Segment Open

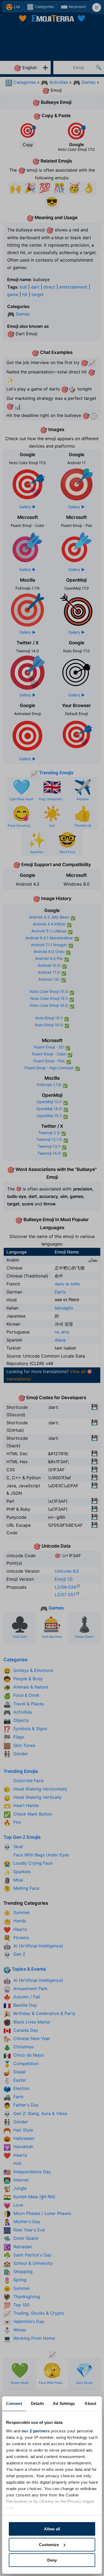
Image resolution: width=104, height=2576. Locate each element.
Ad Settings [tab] (64, 2403)
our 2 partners (36, 2431)
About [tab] (90, 2403)
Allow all (52, 2529)
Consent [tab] (14, 2403)
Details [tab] (37, 2403)
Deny (52, 2560)
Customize (49, 2544)
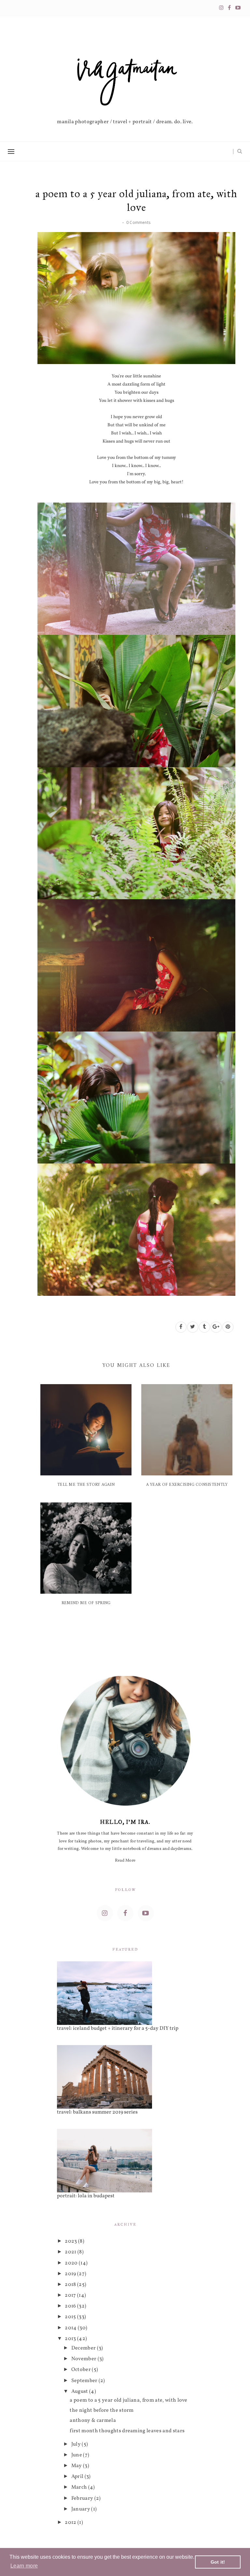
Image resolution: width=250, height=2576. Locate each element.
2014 (71, 2328)
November (84, 2359)
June (77, 2455)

Segment Closed

- [About this exercise]: Determine how many lines in the records above have the string "resolution". Only the number should be returned.

- [Response to this exercise]: 2